Regarding verdy_p's code: I don't think it is a good idea to deviate from Lua's idioms, and if there were a uniqueNan parameter, it should not be tested for explicit "false" and "true" values. The function regards "hello" as neither false nor true and while that is a very defensible position, it's not how Lua code is supposed to work. Johnuniq (talk) 03:26, 3 February 2014 (UTC)[reply]
It takes three values (it is a "tri-state boolean"):
  • nil the default is your existing code that keeps them all,
  • true keeps a single Nan,
  • false does not even keep this one
  • any other (unsupported) value in other types is considered like nil.
There's no such "Lua idiom" (about NaN) except that the default value is nil (already a common Lua practive), and otherwise the parameter is used as a boolean flag whose value is meant by its explicit name (and is a general good practive for naming boolean flags)... Tri-state boooleans are very common objects in many situations where we need a supplementary "may be / unknown / don't know / other / not specified / not available / missing data / to be determined later / uninitialized / refuse to say / no opinion / fuzzy" value. This fuzzy concept is also carried by Nan (within the field of numbers instead of booleans) so it is really appropriate here !
There's also no such ideom of "NaN" in Mediawiki parameters. Given that Lua already states that multiple NaN values compare effectively as "equal", it makes no sense to keep these duplicates which occur occasionally as result of computed numeric expressions (numbers in Lua never distinguish any NaN, neither does MediaWiki). You "idiom" is that used in Java or C++, which is NOT directly usd in MadiaWiki or Lua (hidden in the underlying internal representation). Keeping these duplicates should complicates situation where we expect "keys" in Lua tables to be unique. Not doing that means that we'll not properly detect overrides, and it will be impossible to map any action of value to NaN, meaning that we'll always get unspecified results that we can never catch in MediaWiki templates (this means undetected errors and unspecified behavior, wrong results in all cases). Lua treats all NaN as unique values which compare equal between each other, but different from all other non-NaN values (including "nil"/unmapped). Note that "nil" in (which matches unspecified MediaWiki values) is NOT "NaN" and is also NOT an "empty string" value (which is only one of the possible default values for unspecified but cannot match any "NaN"). "NaN" in Mediawiki is a string, and does not match the Lua NaN numeric value.
It's only when we start speaking about fuzzy logic with measured accuracy, that we introduce many other values by representing fuzzy booleans by a real number between 0.0 and 1.0, but then even this accuracy may be sometimes not measurable and will also needs an additional Nan value, so fuzzy booleans have infinite number of values between 0.0 and 1.0 plus Nan; (0.0 representing absolutely false, 0.5 representing false or true equally, and 1.0 representing absolutely true, the rule being that if you sum the response rates, you'll get always 1.0). [User:Verdy p|verdy_p]] (talk)

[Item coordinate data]

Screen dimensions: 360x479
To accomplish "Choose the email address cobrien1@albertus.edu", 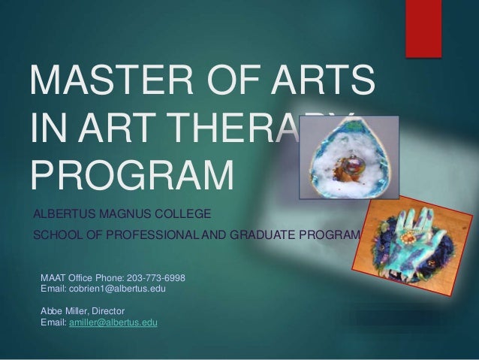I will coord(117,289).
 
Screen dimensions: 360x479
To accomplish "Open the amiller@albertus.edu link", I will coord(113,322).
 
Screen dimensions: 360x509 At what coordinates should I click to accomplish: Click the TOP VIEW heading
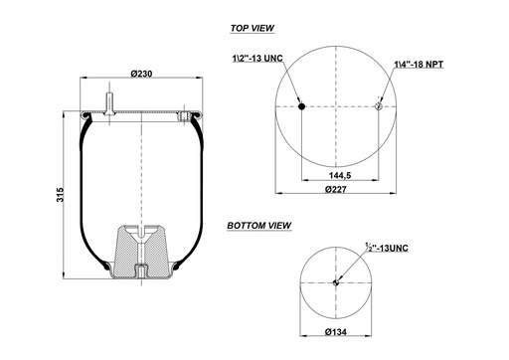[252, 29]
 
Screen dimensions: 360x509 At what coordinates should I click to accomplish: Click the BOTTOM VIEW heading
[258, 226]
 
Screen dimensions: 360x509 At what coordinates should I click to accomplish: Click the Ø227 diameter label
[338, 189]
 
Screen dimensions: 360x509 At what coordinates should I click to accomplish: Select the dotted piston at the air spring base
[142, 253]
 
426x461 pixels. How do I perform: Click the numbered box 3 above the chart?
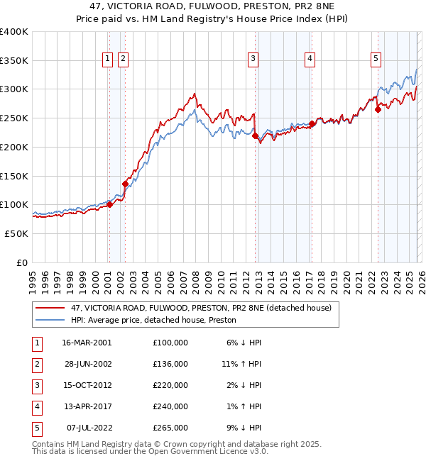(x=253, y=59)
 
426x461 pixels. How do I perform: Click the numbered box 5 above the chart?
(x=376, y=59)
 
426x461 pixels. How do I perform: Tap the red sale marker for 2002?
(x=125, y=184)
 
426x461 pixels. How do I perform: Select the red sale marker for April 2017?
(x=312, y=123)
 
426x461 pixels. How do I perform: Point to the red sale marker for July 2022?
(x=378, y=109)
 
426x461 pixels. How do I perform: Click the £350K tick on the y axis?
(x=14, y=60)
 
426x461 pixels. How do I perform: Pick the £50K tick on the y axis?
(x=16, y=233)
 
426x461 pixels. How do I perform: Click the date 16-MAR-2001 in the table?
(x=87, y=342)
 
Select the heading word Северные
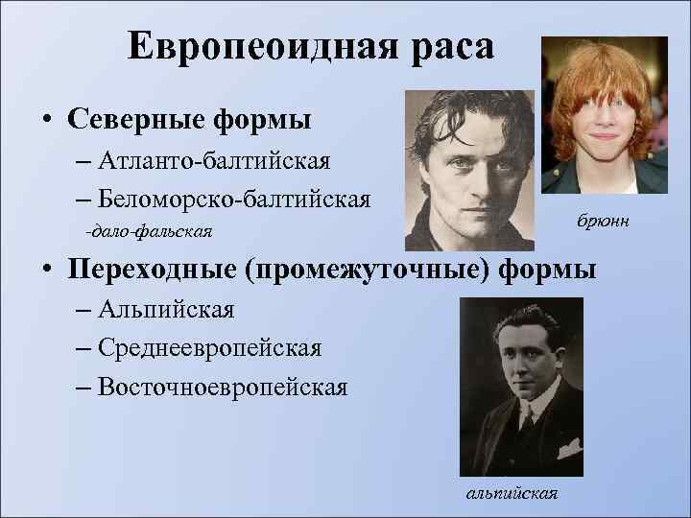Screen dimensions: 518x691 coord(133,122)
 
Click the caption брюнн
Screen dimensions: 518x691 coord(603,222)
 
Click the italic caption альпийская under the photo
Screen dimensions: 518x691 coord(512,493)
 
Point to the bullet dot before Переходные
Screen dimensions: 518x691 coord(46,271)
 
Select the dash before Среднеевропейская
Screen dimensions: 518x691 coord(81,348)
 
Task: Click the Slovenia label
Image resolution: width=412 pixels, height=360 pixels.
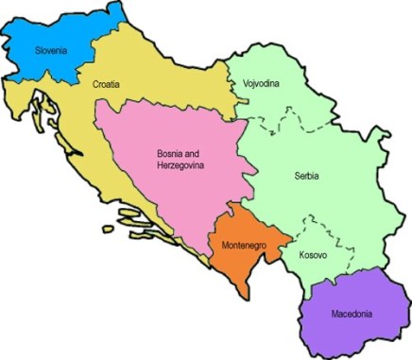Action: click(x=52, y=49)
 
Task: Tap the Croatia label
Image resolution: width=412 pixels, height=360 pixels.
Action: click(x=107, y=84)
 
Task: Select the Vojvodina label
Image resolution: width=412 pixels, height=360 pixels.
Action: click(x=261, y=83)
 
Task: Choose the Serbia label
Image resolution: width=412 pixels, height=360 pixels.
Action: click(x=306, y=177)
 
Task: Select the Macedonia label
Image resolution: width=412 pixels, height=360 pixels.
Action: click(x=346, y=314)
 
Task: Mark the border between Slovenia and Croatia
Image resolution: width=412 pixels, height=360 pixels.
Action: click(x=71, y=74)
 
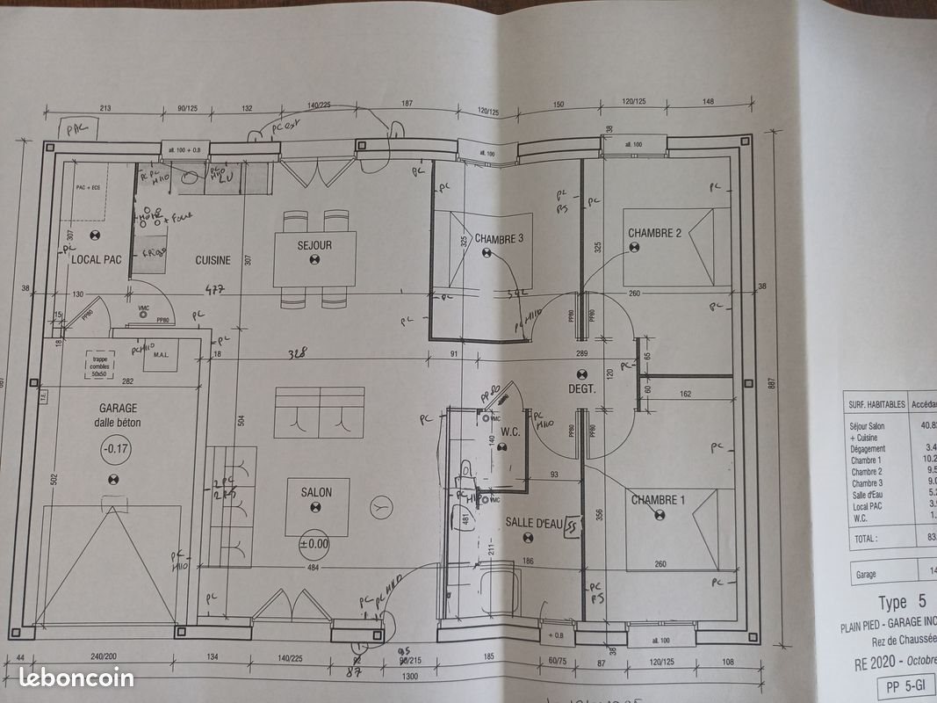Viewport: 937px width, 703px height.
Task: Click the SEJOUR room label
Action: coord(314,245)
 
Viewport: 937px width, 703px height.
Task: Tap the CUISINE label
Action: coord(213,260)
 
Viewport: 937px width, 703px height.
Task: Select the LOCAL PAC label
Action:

# Stated problem
Continue the discussion about handling NaN values in Lua from the point where it stops.

# Task output
In summary the statement "-- NaNs can't be table keys, and they are also unique, so we don't need to check existence." is compeltely false: not checking this existence means that the line "ret[#ret + 1] = v" will be executed multiple times (each time "v" is NaN) so "ret[]" will contain multiple "NaN" values... And this is not expected.
Note you may want to have "uniqueNan" set to true by default (the code above keeps the existing default behavior when the optional "uniqueNan" parameter is not specified, i.e. it keeps these duplicates).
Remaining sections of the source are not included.